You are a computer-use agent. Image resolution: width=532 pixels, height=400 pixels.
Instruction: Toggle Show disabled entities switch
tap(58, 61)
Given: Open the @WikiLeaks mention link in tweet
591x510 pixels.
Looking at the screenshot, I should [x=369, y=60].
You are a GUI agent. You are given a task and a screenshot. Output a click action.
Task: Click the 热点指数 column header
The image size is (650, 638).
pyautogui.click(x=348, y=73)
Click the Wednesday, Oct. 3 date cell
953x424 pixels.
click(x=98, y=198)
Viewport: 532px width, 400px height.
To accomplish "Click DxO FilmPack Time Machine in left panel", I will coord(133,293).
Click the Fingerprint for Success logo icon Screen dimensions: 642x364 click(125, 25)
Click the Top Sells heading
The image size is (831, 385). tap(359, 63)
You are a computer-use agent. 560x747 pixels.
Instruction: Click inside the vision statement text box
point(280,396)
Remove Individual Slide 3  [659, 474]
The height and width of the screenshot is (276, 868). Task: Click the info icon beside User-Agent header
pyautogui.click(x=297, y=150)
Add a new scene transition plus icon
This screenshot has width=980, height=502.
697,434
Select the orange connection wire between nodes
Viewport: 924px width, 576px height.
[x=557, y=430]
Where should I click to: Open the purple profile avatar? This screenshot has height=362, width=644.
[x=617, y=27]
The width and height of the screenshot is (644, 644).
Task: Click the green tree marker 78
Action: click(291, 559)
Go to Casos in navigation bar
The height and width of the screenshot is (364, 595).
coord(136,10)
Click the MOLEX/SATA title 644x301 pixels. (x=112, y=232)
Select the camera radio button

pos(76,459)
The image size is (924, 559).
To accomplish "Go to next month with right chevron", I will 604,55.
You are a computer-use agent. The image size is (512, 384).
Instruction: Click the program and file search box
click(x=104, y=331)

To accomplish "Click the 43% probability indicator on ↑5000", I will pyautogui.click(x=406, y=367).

--*--

## What you need to do
Print again each line of the listing above, exactly as it appears.

## Answer space
You are a computer-use agent. Image resolution: width=532 pixels, height=400 pixels.
Instruction: Toggle Show disabled entities switch
tap(58, 61)
Given: Open the @WikiLeaks mention link in tweet
591x510 pixels.
Looking at the screenshot, I should [x=369, y=60].
You are a GUI agent. You are given a task and a screenshot. Output a click action.
Task: Click the 热点指数 column header
The image size is (650, 638).
pyautogui.click(x=348, y=73)
Click the Wednesday, Oct. 3 date cell
953x424 pixels.
click(x=98, y=198)
Viewport: 532px width, 400px height.
To accomplish "Click DxO FilmPack Time Machine in left panel", I will coord(133,293).
Click the Fingerprint for Success logo icon Screen dimensions: 642x364 click(125, 25)
Click the Top Sells heading
The image size is (831, 385). tap(359, 63)
You are a computer-use agent. 560x747 pixels.
Instruction: Click inside the vision statement text box
point(280,396)
Remove Individual Slide 3  [659, 474]
The height and width of the screenshot is (276, 868). Task: Click the info icon beside User-Agent header
pyautogui.click(x=297, y=150)
Add a new scene transition plus icon
This screenshot has width=980, height=502.
697,434
Select the orange connection wire between nodes
Viewport: 924px width, 576px height.
[x=557, y=430]
Where should I click to: Open the purple profile avatar? This screenshot has height=362, width=644.
[x=617, y=27]
The width and height of the screenshot is (644, 644).
Task: Click the green tree marker 78
Action: click(291, 559)
Go to Casos in navigation bar
The height and width of the screenshot is (364, 595).
coord(136,10)
Click the MOLEX/SATA title 644x301 pixels. (x=112, y=232)
Select the camera radio button

pos(76,459)
The image size is (924, 559).
To accomplish "Go to next month with right chevron", I will 604,55.
You are a computer-use agent. The image size is (512, 384).
Instruction: Click the program and file search box
click(x=104, y=331)

To accomplish "Click the 43% probability indicator on ↑5000", I will pyautogui.click(x=406, y=367).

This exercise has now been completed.